My latest fascination for the last few days has been my mother tongue, Hindi on my computer. I've always been reading Hindi websites on and off, especially news sites like BBC Hindi. As for creating documents or typing in Hindi, I had done it very rarely using hard coded fonts like Shusha.

The urge to communicate fully in Hindi has never really left my mind. Even after I read this great article on Unicode, though, I still thought that sites like BBC Hindi used fonts like Shusha for which basically map ASCII english letters to Hindi letters. A couple of days ago, though, I clicked to see the HTML source of BBC Hindi and this is what I saw:

The Hindi text was actually part of the plain-text HTML file, and that gave me jolt, and the vague ideas in my head about Unicode started slowly lighting up.
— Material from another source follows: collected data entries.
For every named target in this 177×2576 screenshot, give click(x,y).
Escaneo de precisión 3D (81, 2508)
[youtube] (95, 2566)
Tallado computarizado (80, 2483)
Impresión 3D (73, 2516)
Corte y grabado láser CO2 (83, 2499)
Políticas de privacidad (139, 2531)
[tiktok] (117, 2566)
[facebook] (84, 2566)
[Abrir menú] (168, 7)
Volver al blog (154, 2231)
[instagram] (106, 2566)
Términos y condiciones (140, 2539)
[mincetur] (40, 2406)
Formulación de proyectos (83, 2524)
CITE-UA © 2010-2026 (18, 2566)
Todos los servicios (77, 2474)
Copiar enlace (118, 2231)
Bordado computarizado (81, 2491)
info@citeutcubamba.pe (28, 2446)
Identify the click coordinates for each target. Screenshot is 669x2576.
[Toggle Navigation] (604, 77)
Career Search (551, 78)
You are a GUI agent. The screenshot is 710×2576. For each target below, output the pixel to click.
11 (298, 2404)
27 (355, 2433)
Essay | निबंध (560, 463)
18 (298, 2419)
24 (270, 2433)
I searched furiously for some time and figured out how to enable and use the Devanagari keyboard input system on my Powerbok. Then I tried searching the net for one of my favourite Hindi poems - Basanti Hawa - and the result absolutely delighted me.
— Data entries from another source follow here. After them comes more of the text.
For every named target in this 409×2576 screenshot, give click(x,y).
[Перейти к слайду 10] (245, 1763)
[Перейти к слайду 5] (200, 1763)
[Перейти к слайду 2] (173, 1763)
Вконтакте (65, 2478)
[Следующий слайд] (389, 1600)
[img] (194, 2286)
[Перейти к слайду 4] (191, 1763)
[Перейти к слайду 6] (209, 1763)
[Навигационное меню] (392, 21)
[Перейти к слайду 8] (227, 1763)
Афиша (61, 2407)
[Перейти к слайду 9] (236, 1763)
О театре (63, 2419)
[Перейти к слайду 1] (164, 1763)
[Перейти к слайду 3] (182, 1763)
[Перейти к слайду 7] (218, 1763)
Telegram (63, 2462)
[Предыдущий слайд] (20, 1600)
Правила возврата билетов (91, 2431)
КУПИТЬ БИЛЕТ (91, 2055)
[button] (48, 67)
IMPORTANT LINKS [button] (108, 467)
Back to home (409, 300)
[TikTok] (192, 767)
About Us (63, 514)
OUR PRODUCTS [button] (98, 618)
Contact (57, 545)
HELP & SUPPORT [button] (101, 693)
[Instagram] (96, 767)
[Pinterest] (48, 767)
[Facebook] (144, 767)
So I could now search Google to search in Hindi and I'd get results back - all thanks to the Unicode system which basically just gives the Hindi alphabet its own place in a character set which allows for the usual web page indexing means. I then discovered the Hindi wikipedia which actually has Hindi in its URL line, and is of course, completely searchable. Since then I've been reading up on Hindi efforts, chatting with friends and parents in Hindi and even blogging on the Shaayari blog in actual Hindi, and enjoying myself immensely, much to the bewilderment of many people around me.

There remain some problems for Devanagari script (which is the basis for Hindi/Marathi/Sanskrit and even Nepali). The biggest problem is kerning, or display of vowels in the correct manner. Unicode Devanagari strings have the vowels of every letter in a word after the letter itself. Although the vowel or "matra" after the first letter is typed and positioned after the letter itself, it is (or should be) rendered as appearing before the first letter. Your rendering system has to be programmed to recognize this and render it accordingly. Mac OS X and most of its applications do this perfectly, and it appears to work quite well under Windows as well (or so my parents report), and I'm pretty sure I've seen Fedora Linux systems that render the fonts correctly. Even on the Mac though, there are some programs that don't render Devanagari fonts correctly. One surprising culprit is Microsoft Office for Mac. Here's how MS Word displays the word "Dil":

And this is the correct version (a screenshot from Text Edit):

Another surprising culprit of bad rendering is Mozilla Firefox for Mac. I've filed a bug and it appears that a number of people are looking into fixing the problem (the bug was instantly marked as a duplicate of several related bugs). So for now, I have to use Safari for Hindi website viewing, which renders flawlessly.

Well, thats another day, another discovery, another language to type in.